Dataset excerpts
----------------

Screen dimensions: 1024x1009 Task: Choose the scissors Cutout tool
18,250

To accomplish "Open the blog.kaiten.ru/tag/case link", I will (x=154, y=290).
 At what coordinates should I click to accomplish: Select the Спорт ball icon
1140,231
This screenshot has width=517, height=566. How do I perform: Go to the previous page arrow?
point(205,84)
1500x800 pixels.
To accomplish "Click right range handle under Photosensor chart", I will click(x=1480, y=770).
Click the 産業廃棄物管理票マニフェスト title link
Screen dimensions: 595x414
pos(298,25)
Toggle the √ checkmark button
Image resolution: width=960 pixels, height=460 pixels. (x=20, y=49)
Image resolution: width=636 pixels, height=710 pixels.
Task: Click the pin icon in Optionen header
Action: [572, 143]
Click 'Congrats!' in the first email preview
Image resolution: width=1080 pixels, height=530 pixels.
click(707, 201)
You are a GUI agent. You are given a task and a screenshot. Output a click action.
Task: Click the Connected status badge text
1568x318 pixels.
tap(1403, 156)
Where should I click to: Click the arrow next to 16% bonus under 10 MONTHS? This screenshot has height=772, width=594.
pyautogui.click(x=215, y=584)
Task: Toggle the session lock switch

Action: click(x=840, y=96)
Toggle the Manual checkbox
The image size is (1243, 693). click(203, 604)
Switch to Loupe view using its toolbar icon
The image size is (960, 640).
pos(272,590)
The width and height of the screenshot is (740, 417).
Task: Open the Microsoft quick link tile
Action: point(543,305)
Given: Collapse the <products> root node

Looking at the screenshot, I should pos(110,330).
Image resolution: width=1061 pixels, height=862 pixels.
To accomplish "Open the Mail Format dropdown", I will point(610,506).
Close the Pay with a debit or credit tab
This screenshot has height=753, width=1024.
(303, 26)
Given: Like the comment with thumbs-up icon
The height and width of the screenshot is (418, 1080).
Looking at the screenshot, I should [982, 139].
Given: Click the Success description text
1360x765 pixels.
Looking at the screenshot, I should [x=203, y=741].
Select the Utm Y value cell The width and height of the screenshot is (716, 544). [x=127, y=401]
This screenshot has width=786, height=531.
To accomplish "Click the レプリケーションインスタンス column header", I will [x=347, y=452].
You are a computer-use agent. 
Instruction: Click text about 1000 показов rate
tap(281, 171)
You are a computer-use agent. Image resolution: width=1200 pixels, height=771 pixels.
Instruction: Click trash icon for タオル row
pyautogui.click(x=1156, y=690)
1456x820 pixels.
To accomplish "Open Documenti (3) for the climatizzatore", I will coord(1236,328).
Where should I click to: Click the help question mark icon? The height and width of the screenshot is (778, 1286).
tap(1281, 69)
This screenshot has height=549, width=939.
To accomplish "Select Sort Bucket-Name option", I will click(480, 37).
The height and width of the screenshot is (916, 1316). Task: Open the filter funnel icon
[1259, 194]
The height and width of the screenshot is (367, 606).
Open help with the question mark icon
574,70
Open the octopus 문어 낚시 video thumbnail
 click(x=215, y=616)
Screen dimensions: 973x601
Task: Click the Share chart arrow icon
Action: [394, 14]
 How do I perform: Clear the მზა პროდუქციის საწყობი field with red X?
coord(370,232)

----------------

Activity
Extract all of the data exactly as written.

Exercise solution
Screen dimensions: 1024x1009 Task: Choose the scissors Cutout tool
18,250

To accomplish "Open the blog.kaiten.ru/tag/case link", I will (x=154, y=290).
 At what coordinates should I click to accomplish: Select the Спорт ball icon
1140,231
This screenshot has width=517, height=566. How do I perform: Go to the previous page arrow?
point(205,84)
1500x800 pixels.
To accomplish "Click right range handle under Photosensor chart", I will click(x=1480, y=770).
Click the 産業廃棄物管理票マニフェスト title link
Screen dimensions: 595x414
pos(298,25)
Toggle the √ checkmark button
Image resolution: width=960 pixels, height=460 pixels. (x=20, y=49)
Image resolution: width=636 pixels, height=710 pixels.
Task: Click the pin icon in Optionen header
Action: [572, 143]
Click 'Congrats!' in the first email preview
Image resolution: width=1080 pixels, height=530 pixels.
click(707, 201)
You are a GUI agent. You are given a task and a screenshot. Output a click action.
Task: Click the Connected status badge text
1568x318 pixels.
tap(1403, 156)
Where should I click to: Click the arrow next to 16% bonus under 10 MONTHS? This screenshot has height=772, width=594.
pyautogui.click(x=215, y=584)
Task: Toggle the session lock switch

Action: click(x=840, y=96)
Toggle the Manual checkbox
The image size is (1243, 693). click(203, 604)
Switch to Loupe view using its toolbar icon
The image size is (960, 640).
pos(272,590)
The width and height of the screenshot is (740, 417).
Task: Open the Microsoft quick link tile
Action: point(543,305)
Given: Collapse the <products> root node

Looking at the screenshot, I should pos(110,330).
Image resolution: width=1061 pixels, height=862 pixels.
To accomplish "Open the Mail Format dropdown", I will point(610,506).
Close the Pay with a debit or credit tab
This screenshot has height=753, width=1024.
(303, 26)
Given: Like the comment with thumbs-up icon
The height and width of the screenshot is (418, 1080).
Looking at the screenshot, I should [982, 139].
Given: Click the Success description text
1360x765 pixels.
Looking at the screenshot, I should [x=203, y=741].
Select the Utm Y value cell The width and height of the screenshot is (716, 544). [x=127, y=401]
This screenshot has width=786, height=531.
To accomplish "Click the レプリケーションインスタンス column header", I will [x=347, y=452].
You are a computer-use agent. 
Instruction: Click text about 1000 показов rate
tap(281, 171)
You are a computer-use agent. Image resolution: width=1200 pixels, height=771 pixels.
Instruction: Click trash icon for タオル row
pyautogui.click(x=1156, y=690)
1456x820 pixels.
To accomplish "Open Documenti (3) for the climatizzatore", I will coord(1236,328).
Where should I click to: Click the help question mark icon? The height and width of the screenshot is (778, 1286).
tap(1281, 69)
This screenshot has height=549, width=939.
To accomplish "Select Sort Bucket-Name option", I will click(480, 37).
The height and width of the screenshot is (916, 1316). Task: Open the filter funnel icon
[1259, 194]
The height and width of the screenshot is (367, 606).
Open help with the question mark icon
574,70
Open the octopus 문어 낚시 video thumbnail
 click(x=215, y=616)
Screen dimensions: 973x601
Task: Click the Share chart arrow icon
Action: [394, 14]
 How do I perform: Clear the მზა პროდუქციის საწყობი field with red X?
coord(370,232)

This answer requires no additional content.